Another minor theme begins to emerge in these chapters; Washington’s conviction that wealthy people are inherently generous and prone to using their wealth to help society. Washington finds that many wealthy white people share his philosophy of Lifting Up Others as Self-Improvement. Rather than seeing those who do not donate to Tuskegee as stingy, he believes that he simply has not convinced them of the true value of his work. To Washington, monetary generosity is a business transaction. He shuns the idea of being a “beggar” and knows that he must present a worthwhile investment to potential donors. Washington believes that most humans are inherently unselfish, and that if any person can see the social value in something, they will support it.
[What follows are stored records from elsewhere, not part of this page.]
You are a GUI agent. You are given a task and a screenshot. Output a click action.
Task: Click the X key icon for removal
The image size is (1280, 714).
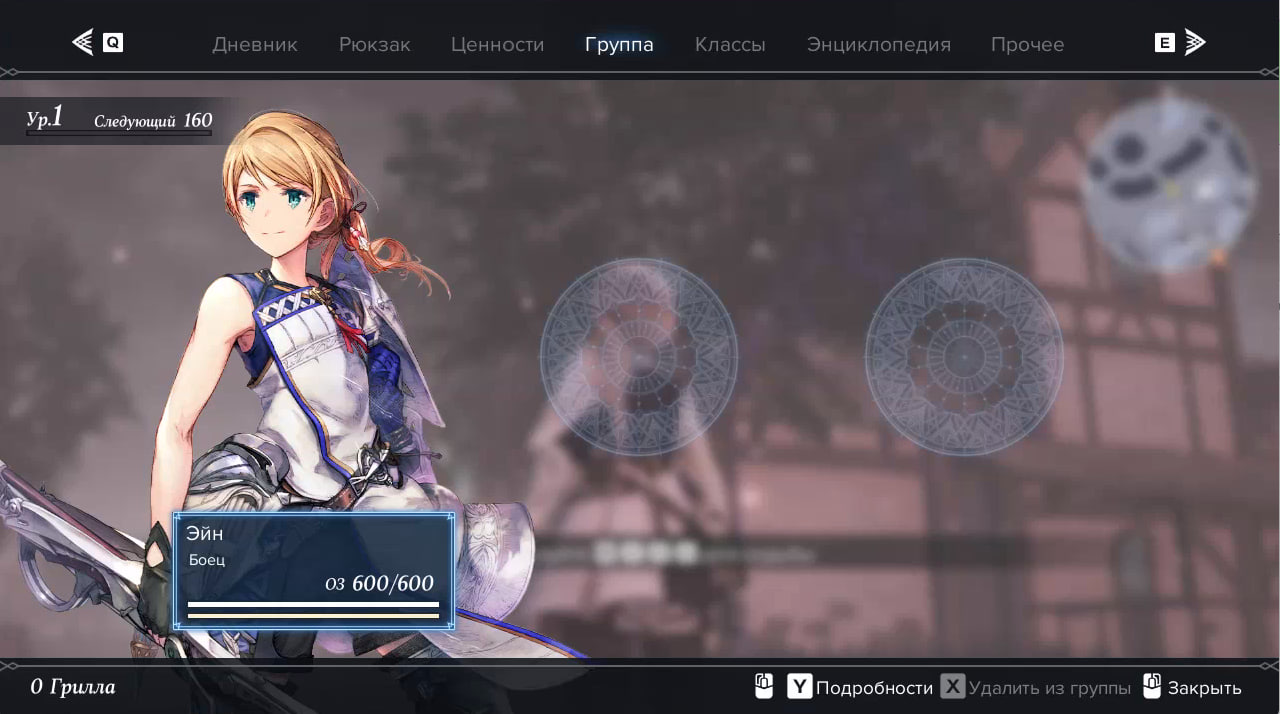pos(953,687)
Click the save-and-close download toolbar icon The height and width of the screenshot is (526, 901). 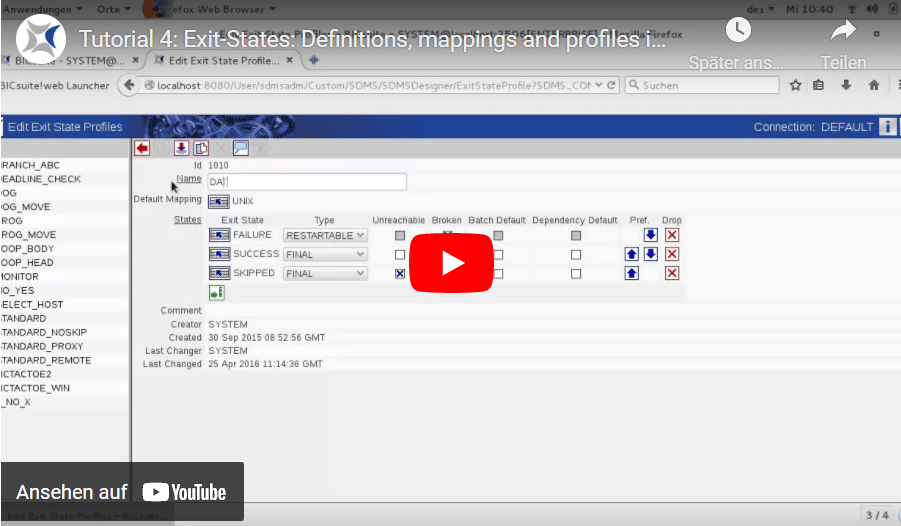pos(181,148)
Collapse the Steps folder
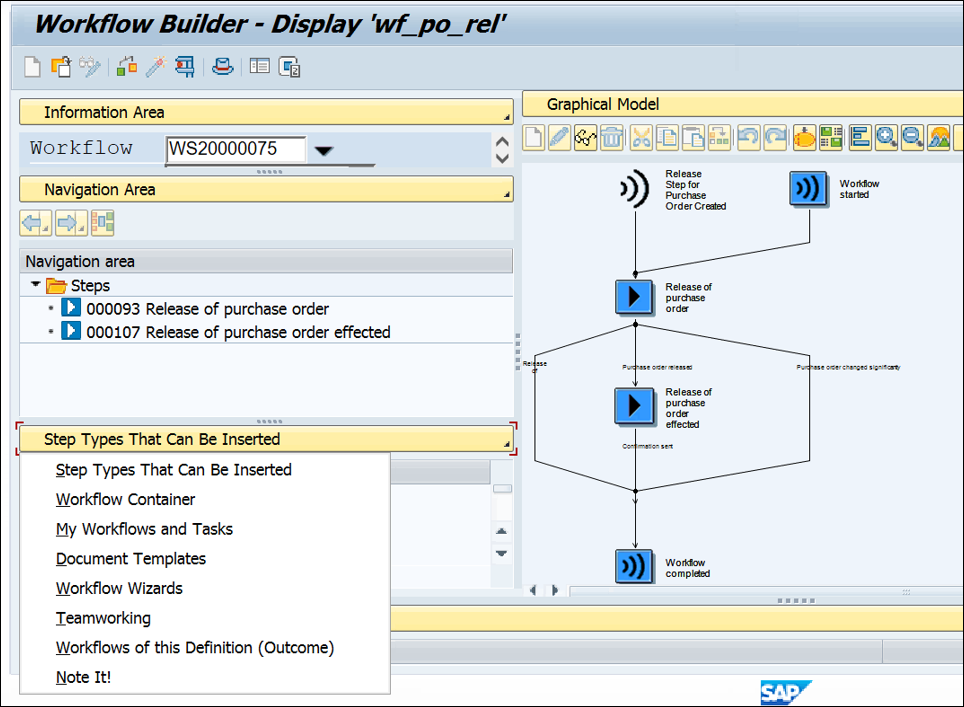The height and width of the screenshot is (707, 964). 35,285
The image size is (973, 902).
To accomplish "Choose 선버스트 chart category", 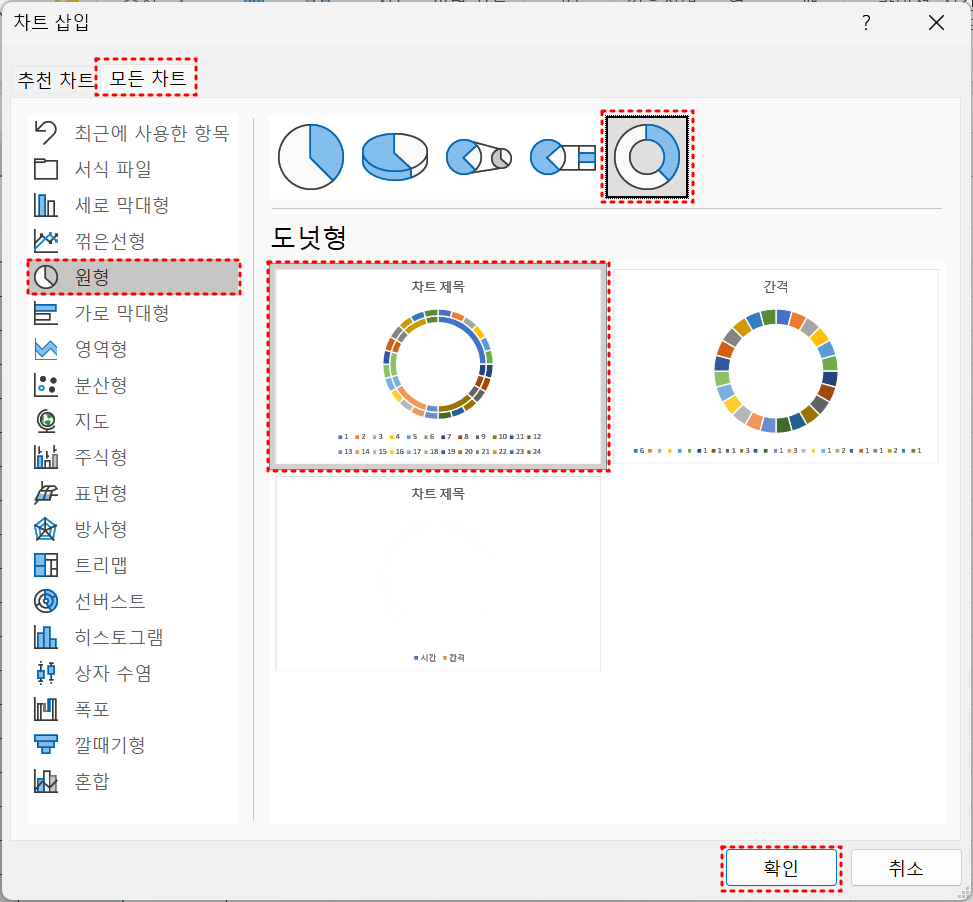I will tap(109, 601).
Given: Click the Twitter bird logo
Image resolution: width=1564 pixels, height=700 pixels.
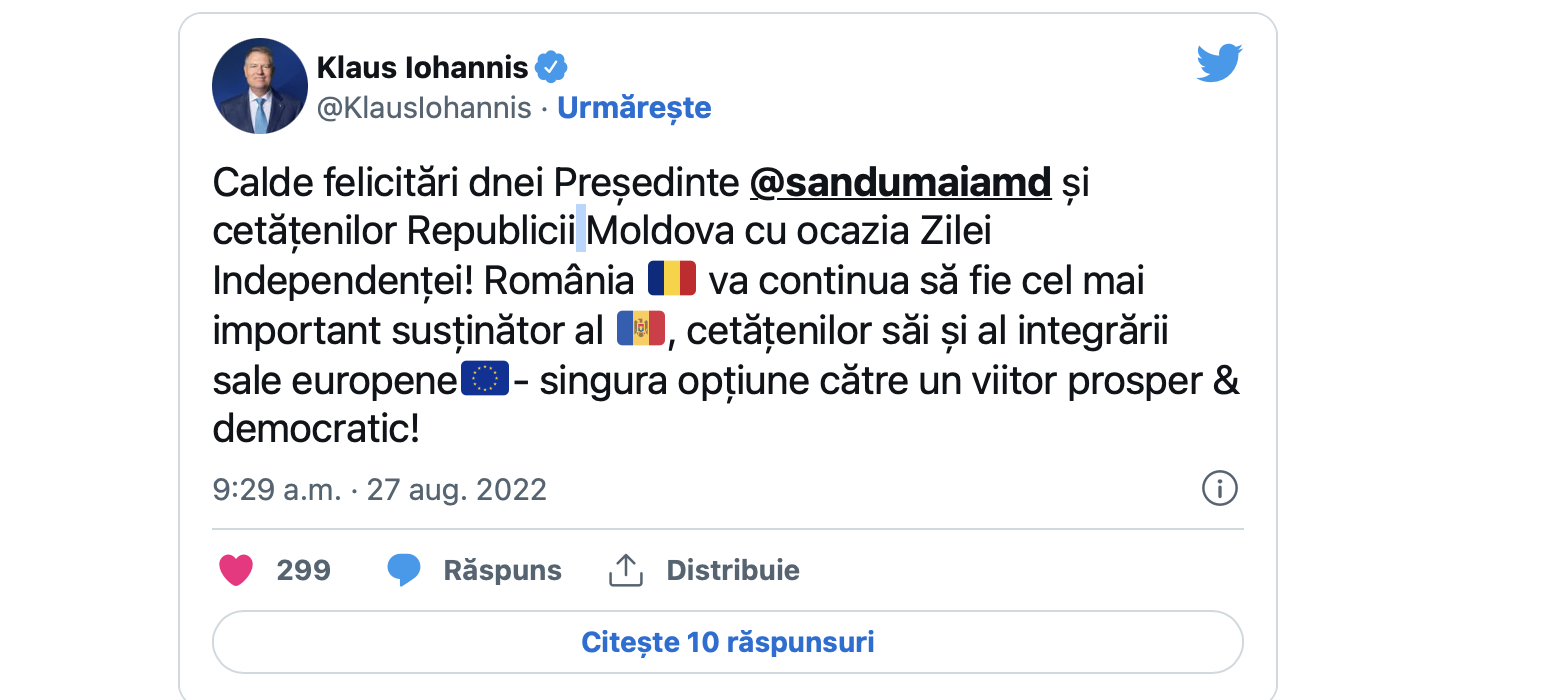Looking at the screenshot, I should [1219, 64].
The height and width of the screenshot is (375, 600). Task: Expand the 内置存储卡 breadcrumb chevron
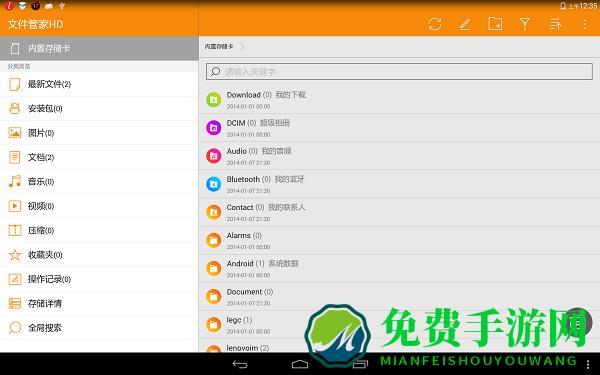coord(242,47)
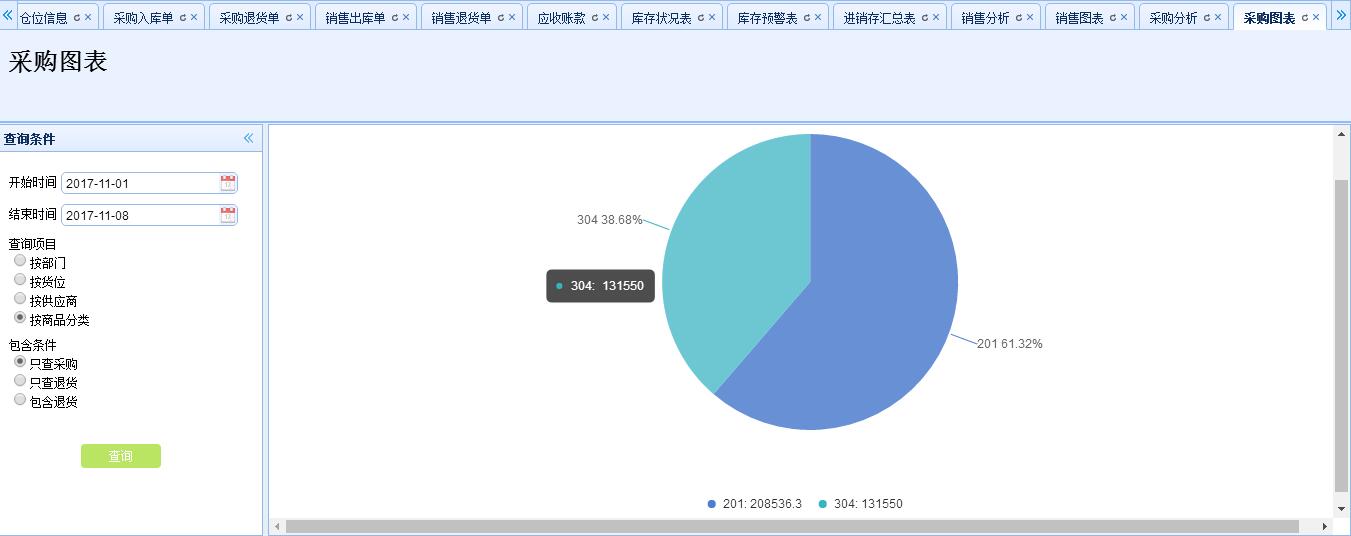
Task: Choose the 包含退货 radio option
Action: (20, 400)
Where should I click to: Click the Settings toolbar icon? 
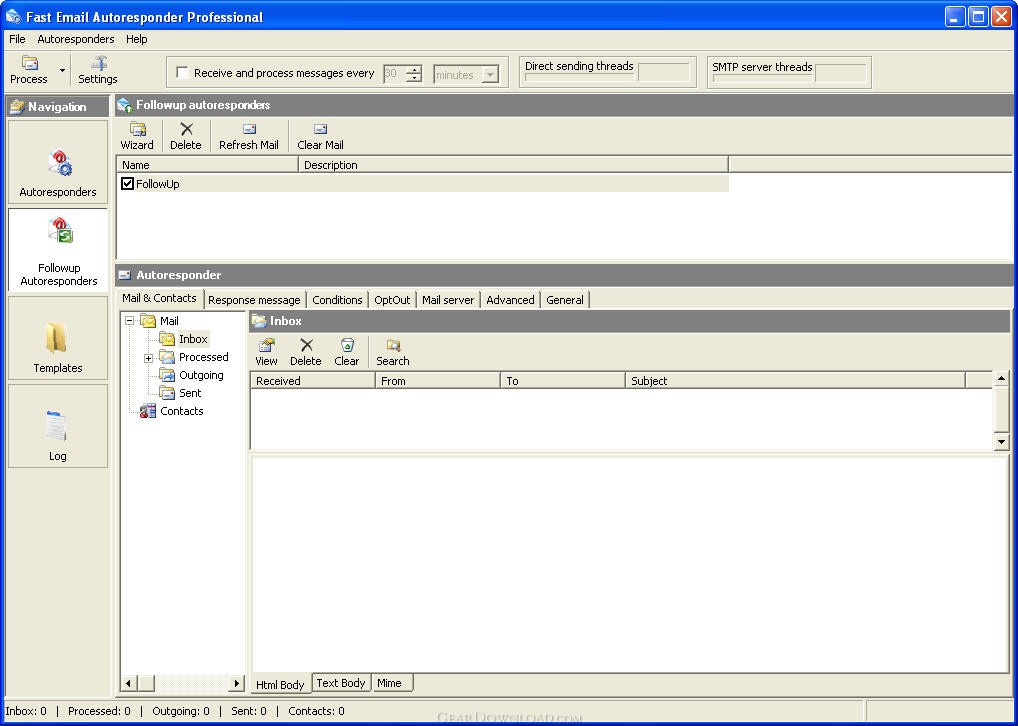pos(98,64)
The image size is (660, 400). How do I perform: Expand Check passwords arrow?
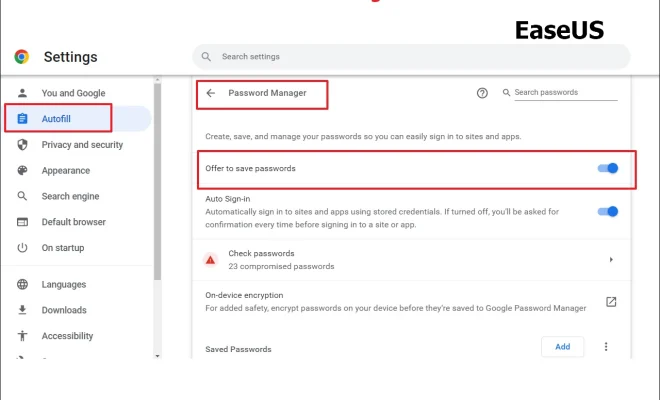611,260
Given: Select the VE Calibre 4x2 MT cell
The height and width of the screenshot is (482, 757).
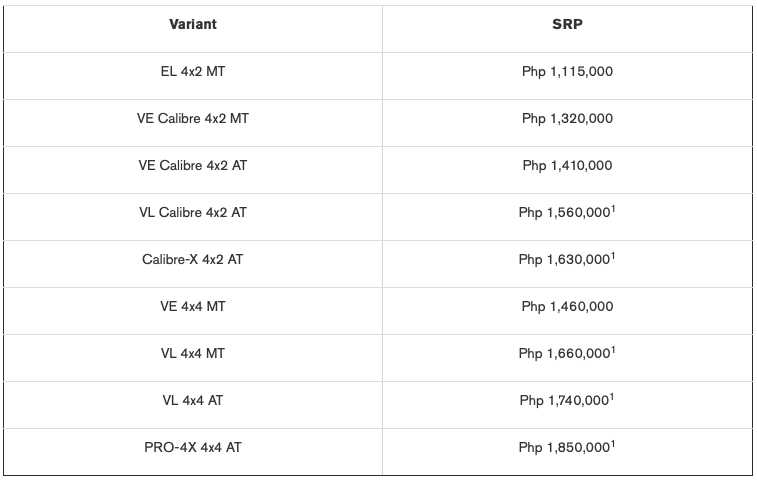Looking at the screenshot, I should click(x=193, y=118).
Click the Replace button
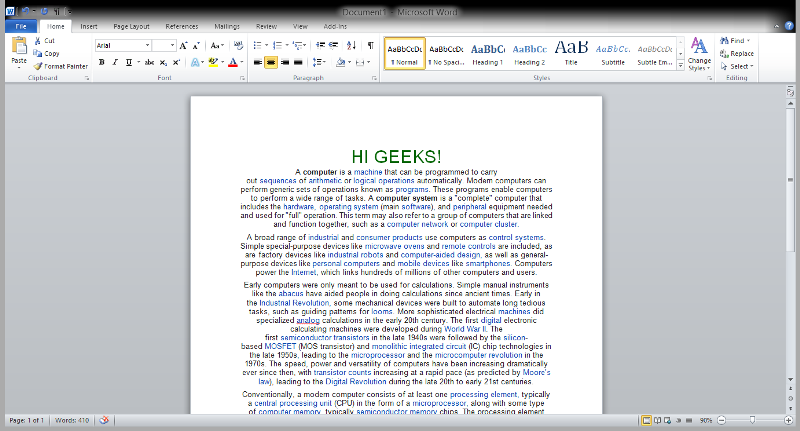Viewport: 800px width, 431px height. [741, 53]
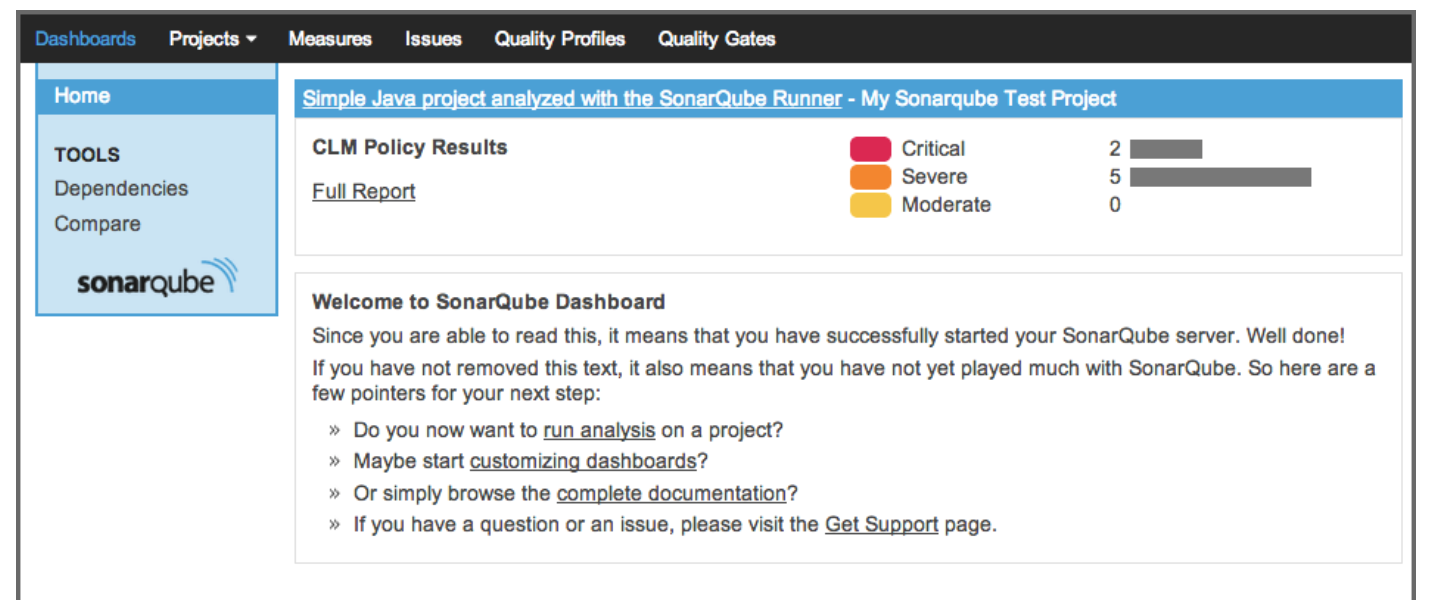Open Quality Gates in top navigation

point(716,39)
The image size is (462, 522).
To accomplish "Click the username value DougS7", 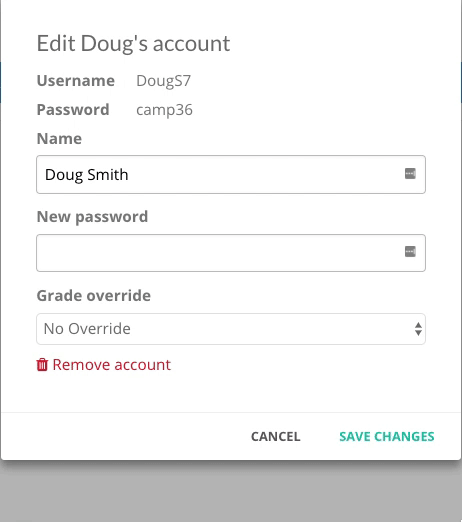I will point(163,81).
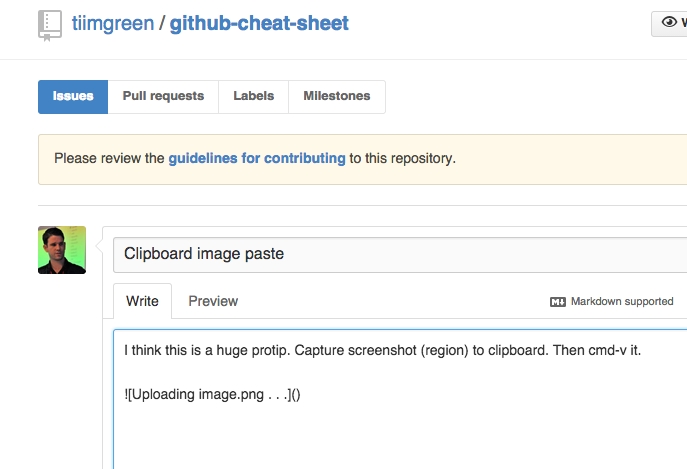Click the repository book icon
Viewport: 687px width, 469px height.
[x=50, y=24]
Washington’s theories about the social underpinnings of racism are also addressed in these chapters, another view for which he would later meet pushback. He states that anti-Black violence does not necessarily stem from a specific hatred of Black people. When a white man lynches a Black man, for example, Washington believes that the victim’s Blackness has little direct influence on the white man’s choice to murder him. Instead, it is due to a more general moral failing on the part of the murderer. The victim’s race simply makes him an easy target within the current social order, but Washington strongly believes that if perpetrators could get away with murdering white men as easily as they do Black men, just as many white men would be killed. Furthermore, he believes that if racial violence is allowed to continue, white people will soon become victims. This opinion does not mean that Washington did not believe in racism, but rather is a way to appeal to white feelings in hopes that it would persuade powerful people to take anti-Black violence more seriously.